**Instructions to follow**
Restate the listing exactly.

**Record excerpts**

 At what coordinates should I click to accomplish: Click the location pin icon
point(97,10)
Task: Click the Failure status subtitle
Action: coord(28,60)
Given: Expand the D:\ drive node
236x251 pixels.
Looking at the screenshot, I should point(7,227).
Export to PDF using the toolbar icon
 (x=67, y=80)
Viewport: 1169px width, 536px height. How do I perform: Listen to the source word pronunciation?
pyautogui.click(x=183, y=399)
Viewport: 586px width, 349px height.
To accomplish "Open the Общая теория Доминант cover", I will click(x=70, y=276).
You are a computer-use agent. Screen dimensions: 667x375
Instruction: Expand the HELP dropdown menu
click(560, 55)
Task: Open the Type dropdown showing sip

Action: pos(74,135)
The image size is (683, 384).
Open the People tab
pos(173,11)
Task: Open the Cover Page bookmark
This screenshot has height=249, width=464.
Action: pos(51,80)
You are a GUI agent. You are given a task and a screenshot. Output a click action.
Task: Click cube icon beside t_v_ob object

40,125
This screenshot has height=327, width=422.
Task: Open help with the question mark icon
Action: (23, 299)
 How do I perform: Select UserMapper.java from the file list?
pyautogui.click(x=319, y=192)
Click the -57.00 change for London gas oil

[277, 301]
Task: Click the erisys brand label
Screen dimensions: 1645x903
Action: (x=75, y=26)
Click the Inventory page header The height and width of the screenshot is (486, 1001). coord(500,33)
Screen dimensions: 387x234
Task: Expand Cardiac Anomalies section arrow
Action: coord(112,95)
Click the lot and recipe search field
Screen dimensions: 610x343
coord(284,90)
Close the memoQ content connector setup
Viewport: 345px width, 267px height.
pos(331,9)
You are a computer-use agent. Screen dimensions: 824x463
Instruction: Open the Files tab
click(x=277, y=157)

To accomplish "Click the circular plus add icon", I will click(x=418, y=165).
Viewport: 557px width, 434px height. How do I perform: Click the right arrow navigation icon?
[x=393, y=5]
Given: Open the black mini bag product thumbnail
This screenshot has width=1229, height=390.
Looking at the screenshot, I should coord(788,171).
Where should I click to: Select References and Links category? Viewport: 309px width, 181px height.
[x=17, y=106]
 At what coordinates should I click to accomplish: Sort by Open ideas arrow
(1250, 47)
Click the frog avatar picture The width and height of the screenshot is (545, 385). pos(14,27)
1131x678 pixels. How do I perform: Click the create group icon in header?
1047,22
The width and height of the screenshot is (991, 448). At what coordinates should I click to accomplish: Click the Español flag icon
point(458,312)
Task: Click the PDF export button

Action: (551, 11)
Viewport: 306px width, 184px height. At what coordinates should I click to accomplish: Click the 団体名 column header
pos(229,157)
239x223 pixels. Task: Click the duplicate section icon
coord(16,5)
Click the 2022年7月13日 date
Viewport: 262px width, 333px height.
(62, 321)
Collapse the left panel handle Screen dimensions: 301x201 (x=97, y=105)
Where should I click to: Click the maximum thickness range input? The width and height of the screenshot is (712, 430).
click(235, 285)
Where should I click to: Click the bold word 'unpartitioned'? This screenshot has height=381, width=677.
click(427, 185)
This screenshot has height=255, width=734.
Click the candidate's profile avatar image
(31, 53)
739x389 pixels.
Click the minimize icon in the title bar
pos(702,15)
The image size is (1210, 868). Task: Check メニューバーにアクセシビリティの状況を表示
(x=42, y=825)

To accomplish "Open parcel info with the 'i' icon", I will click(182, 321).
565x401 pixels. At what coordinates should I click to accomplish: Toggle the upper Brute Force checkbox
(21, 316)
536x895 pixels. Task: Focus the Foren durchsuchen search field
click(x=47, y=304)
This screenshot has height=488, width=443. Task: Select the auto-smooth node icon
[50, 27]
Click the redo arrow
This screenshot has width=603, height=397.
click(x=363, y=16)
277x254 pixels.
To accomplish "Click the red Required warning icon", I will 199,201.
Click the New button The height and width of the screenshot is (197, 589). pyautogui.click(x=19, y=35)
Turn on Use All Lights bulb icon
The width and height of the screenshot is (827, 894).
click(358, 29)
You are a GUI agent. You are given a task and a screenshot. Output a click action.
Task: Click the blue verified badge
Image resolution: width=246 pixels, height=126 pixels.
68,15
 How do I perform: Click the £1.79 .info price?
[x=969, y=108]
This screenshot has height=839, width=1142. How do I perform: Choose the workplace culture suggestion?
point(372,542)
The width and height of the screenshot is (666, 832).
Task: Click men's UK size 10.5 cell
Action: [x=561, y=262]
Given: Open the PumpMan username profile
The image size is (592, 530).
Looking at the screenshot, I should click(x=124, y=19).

**Expected answer**
 At what coordinates should I click to accomplish: Click the location pin icon
point(97,10)
Task: Click the Failure status subtitle
Action: coord(28,60)
Given: Expand the D:\ drive node
236x251 pixels.
Looking at the screenshot, I should point(7,227).
Export to PDF using the toolbar icon
 (x=67, y=80)
Viewport: 1169px width, 536px height. How do I perform: Listen to the source word pronunciation?
pyautogui.click(x=183, y=399)
Viewport: 586px width, 349px height.
To accomplish "Open the Общая теория Доминант cover", I will click(x=70, y=276).
You are a computer-use agent. Screen dimensions: 667x375
Instruction: Expand the HELP dropdown menu
click(560, 55)
Task: Open the Type dropdown showing sip

Action: pos(74,135)
The image size is (683, 384).
Open the People tab
pos(173,11)
Task: Open the Cover Page bookmark
This screenshot has height=249, width=464.
Action: pos(51,80)
You are a GUI agent. You are given a task and a screenshot. Output a click action.
Task: Click cube icon beside t_v_ob object

40,125
This screenshot has height=327, width=422.
Task: Open help with the question mark icon
Action: (23, 299)
 How do I perform: Select UserMapper.java from the file list?
pyautogui.click(x=319, y=192)
Click the -57.00 change for London gas oil

[277, 301]
Task: Click the erisys brand label
Screen dimensions: 1645x903
Action: (x=75, y=26)
Click the Inventory page header The height and width of the screenshot is (486, 1001). coord(500,33)
Screen dimensions: 387x234
Task: Expand Cardiac Anomalies section arrow
Action: coord(112,95)
Click the lot and recipe search field
Screen dimensions: 610x343
coord(284,90)
Close the memoQ content connector setup
Viewport: 345px width, 267px height.
pos(331,9)
You are a computer-use agent. Screen dimensions: 824x463
Instruction: Open the Files tab
click(x=277, y=157)

To accomplish "Click the circular plus add icon", I will click(x=418, y=165).
Viewport: 557px width, 434px height. How do I perform: Click the right arrow navigation icon?
[x=393, y=5]
Given: Open the black mini bag product thumbnail
This screenshot has width=1229, height=390.
Looking at the screenshot, I should coord(788,171).
Where should I click to: Select References and Links category? Viewport: 309px width, 181px height.
[x=17, y=106]
 At what coordinates should I click to accomplish: Sort by Open ideas arrow
(1250, 47)
Click the frog avatar picture The width and height of the screenshot is (545, 385). pos(14,27)
1131x678 pixels. How do I perform: Click the create group icon in header?
1047,22
The width and height of the screenshot is (991, 448). At what coordinates should I click to accomplish: Click the Español flag icon
point(458,312)
Task: Click the PDF export button

Action: (551, 11)
Viewport: 306px width, 184px height. At what coordinates should I click to accomplish: Click the 団体名 column header
pos(229,157)
239x223 pixels. Task: Click the duplicate section icon
coord(16,5)
Click the 2022年7月13日 date
Viewport: 262px width, 333px height.
(62, 321)
Collapse the left panel handle Screen dimensions: 301x201 (x=97, y=105)
Where should I click to: Click the maximum thickness range input? The width and height of the screenshot is (712, 430).
click(235, 285)
Where should I click to: Click the bold word 'unpartitioned'? This screenshot has height=381, width=677.
click(427, 185)
This screenshot has height=255, width=734.
Click the candidate's profile avatar image
(31, 53)
739x389 pixels.
Click the minimize icon in the title bar
pos(702,15)
The image size is (1210, 868). Task: Check メニューバーにアクセシビリティの状況を表示
(x=42, y=825)

To accomplish "Open parcel info with the 'i' icon", I will click(182, 321).
565x401 pixels. At what coordinates should I click to accomplish: Toggle the upper Brute Force checkbox
(21, 316)
536x895 pixels. Task: Focus the Foren durchsuchen search field
click(x=47, y=304)
This screenshot has height=488, width=443. Task: Select the auto-smooth node icon
[50, 27]
Click the redo arrow
This screenshot has width=603, height=397.
click(x=363, y=16)
277x254 pixels.
To accomplish "Click the red Required warning icon", I will 199,201.
Click the New button The height and width of the screenshot is (197, 589). pyautogui.click(x=19, y=35)
Turn on Use All Lights bulb icon
The width and height of the screenshot is (827, 894).
click(358, 29)
You are a GUI agent. You are given a task and a screenshot. Output a click action.
Task: Click the blue verified badge
Image resolution: width=246 pixels, height=126 pixels.
68,15
 How do I perform: Click the £1.79 .info price?
[x=969, y=108]
This screenshot has height=839, width=1142. How do I perform: Choose the workplace culture suggestion?
point(372,542)
The width and height of the screenshot is (666, 832).
Task: Click men's UK size 10.5 cell
Action: [x=561, y=262]
Given: Open the PumpMan username profile
The image size is (592, 530).
Looking at the screenshot, I should click(x=124, y=19).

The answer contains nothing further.